Entries provided:

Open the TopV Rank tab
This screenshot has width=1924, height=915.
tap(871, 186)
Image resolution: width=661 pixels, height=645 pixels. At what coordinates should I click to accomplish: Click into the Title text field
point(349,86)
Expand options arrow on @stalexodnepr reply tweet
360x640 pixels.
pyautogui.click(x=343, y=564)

Task prompt: Write out the data above line for line, without changing anything.

Finished task:
Open the TopV Rank tab
This screenshot has width=1924, height=915.
tap(871, 186)
Image resolution: width=661 pixels, height=645 pixels. At what coordinates should I click to accomplish: Click into the Title text field
point(349,86)
Expand options arrow on @stalexodnepr reply tweet
360x640 pixels.
pyautogui.click(x=343, y=564)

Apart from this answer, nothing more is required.